Ask any parenting parent and they'll tell you, there was life before kids and then there is life after kids. Somehow, someday fertilization happens and a zygote turns into a blastocyst turns into an embryo turns into a fetus turns into a baby turns into a real live person and there is work to do! Suddenly everything looks different. Not just about you, but to you.
One Tuesday it hits you that eating out is a Really Big Deal. As is sleeping in. Sleeping at all, for that matter! By Friday, you find the need to acquaint yourself with words like "developmentally appropriate" and "thimersol".
And by "you", I mean Me.
There isn't a single decision that I make that isn't cast into the mold of What is Best for My Children. Where before I was casually coasting along taking things as they come, I am now living an outcome-driven way of life.
If there were a physical measure, a scale to weigh how much everything I am putting into my children's lives and how much hey-maybe-I-should-save-some-for-me I'm putting into my own it would never fall heavy on my side. That's just a fact. I know I need to look after myself too, but honestly, who has the time?!
At least I've had enough sense knocked into me to know now that I have a right to my own happiness outside of that which makes my children happy. Until recently, I didn't know how deeply I had engrained in myself that putting my children waaaaaaaa...aaaaaaaa...aay ahead of me was the defining characteristic of A Good Mother.

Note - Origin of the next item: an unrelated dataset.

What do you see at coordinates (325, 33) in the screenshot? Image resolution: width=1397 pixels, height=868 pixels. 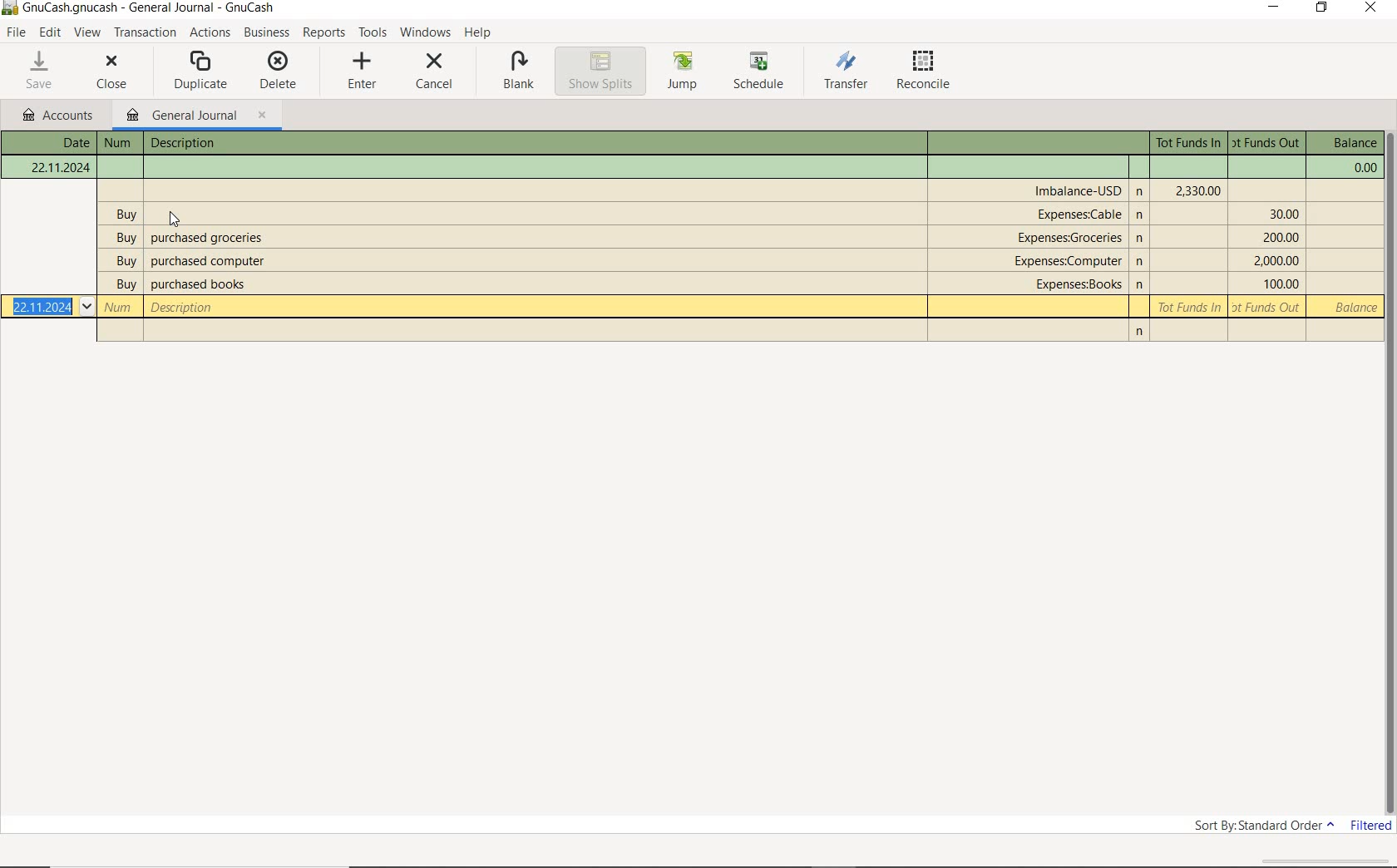 I see `REPORTS` at bounding box center [325, 33].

And still, I have only realized my need to take care of me because it affects my ability to take care of them. (Can I get a witness?!)

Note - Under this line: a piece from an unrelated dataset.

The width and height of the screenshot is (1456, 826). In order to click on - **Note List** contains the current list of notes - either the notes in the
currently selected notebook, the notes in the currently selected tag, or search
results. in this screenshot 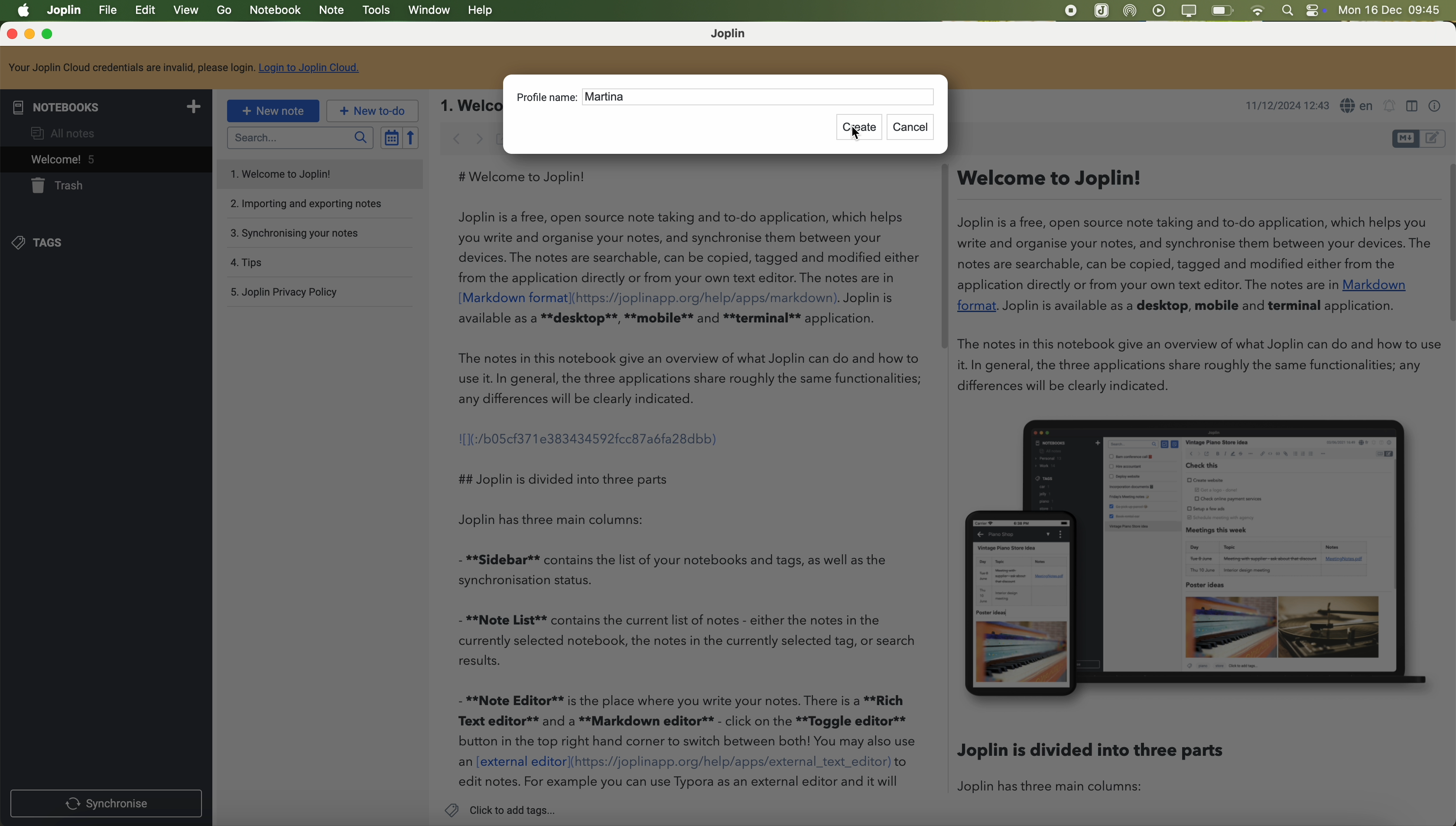, I will do `click(689, 641)`.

I am fully aware (in fact I am working toward ensuring) that the minute, the second, the moment will come when they will have outgrown me - as they should; and that if I make my whole existence about them now it will mean that when The Time does come and they Go, I'll have nothing left of my self but shadows and an empty mirror.
I sway with the pendulum and the tides reaching desperately to find
Perhaps my life after (having) children will continue this way until I find myself with a newly defined life after (raising) children. Hopefully when I am there and looking back with through the irony we call 20/20 hindsight I will know at last that in the very act of aiming for it, I was always somewhere in the middle because it is wider than I thought.
Whatever happens to me, I am placing all my bets that it will have a lot to do with what happens to them. (And not the other way around.)